▶ [RECORDS]:
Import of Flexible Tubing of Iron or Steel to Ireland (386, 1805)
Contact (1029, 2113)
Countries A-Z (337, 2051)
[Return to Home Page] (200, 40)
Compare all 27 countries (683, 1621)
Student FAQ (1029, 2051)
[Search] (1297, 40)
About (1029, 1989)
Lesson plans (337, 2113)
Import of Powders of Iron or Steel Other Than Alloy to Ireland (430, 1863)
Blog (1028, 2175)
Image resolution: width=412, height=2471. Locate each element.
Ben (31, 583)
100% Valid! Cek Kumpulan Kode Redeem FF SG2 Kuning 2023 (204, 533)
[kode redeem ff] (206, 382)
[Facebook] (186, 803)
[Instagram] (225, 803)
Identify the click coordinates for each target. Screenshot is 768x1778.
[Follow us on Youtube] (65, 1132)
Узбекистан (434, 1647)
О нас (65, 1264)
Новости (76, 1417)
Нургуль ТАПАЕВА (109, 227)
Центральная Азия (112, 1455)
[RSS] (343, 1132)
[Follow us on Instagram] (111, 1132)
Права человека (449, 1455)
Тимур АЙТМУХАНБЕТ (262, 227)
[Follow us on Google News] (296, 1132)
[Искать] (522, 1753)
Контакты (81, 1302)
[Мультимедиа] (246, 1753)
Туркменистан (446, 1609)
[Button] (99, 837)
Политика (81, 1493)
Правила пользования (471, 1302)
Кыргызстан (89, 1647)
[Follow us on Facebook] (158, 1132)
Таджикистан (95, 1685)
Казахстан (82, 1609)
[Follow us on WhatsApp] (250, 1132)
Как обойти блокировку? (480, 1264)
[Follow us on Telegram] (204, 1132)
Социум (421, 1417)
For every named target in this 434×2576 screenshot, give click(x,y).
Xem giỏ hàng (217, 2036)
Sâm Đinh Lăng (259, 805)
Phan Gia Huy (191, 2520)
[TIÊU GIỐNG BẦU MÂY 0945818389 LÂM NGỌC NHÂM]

▶ [WHAT NEEDS TO BE DONE]: Find each line in the listing that contains the string "Follow" and copy those lines. Matching is case-sensitive.

▶ [TASK OUTPUT]:
[Follow us on Youtube] (65, 1132)
[Follow us on Instagram] (111, 1132)
[Follow us on Google News] (296, 1132)
[Follow us on Facebook] (158, 1132)
[Follow us on WhatsApp] (250, 1132)
[Follow us on Telegram] (204, 1132)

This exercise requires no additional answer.